The Kiss of the Octopus is the twenty-second novel of Patrick Grainville published in éditions du Seuil in 2010.

==Historical background==
The painters are in the center of Patrick Grainville's work — Jacques Callot in "The Edge" (1973), Jan van Eyck in "The Workshop of the painter" (1988), George Catlin in "Bison" (2014), etc. The Japanese painter Hokusai is the author of an erotic and fantastique Ukiyo-e engraving: The Dream of the Fisherman's Wife. There is shown the ecstasy of a naked woman clutched by two octopuses there. Patrick Grainville undertakes to tell the story of these supernatural lovers. With The Kiss of the Octopus he extends once again the imagination of a famous picture and offers his literary equivalence. The present theme of animality in all his books is carried across the engraving to the paroxysm of art and of transgression and found between others.

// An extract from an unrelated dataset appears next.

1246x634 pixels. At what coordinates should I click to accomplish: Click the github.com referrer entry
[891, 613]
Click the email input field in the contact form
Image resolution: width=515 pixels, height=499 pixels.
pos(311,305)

The hallucinosis advantageous of erotic situations also returns in Japanese tradition idealised by Yasunari Kawabata in "The House of the Sleeping Beauties".

==Reception==
The Kiss of the octopus was received well, following the example of The Paradise of storms in 1986 and reissued concomitamment with Flamboyants and The Orgy, the Snow in 2010. It was considered to be a «classic of erotism» since then. Criticism greets style of the author, which is colourful and virtuoso, although sometimes too thick, close to one of Clézio work. In the service of a work which is not, Patrick Grainville doesn't afraid to dare and breaks on the contrary with "the puritanical humanism".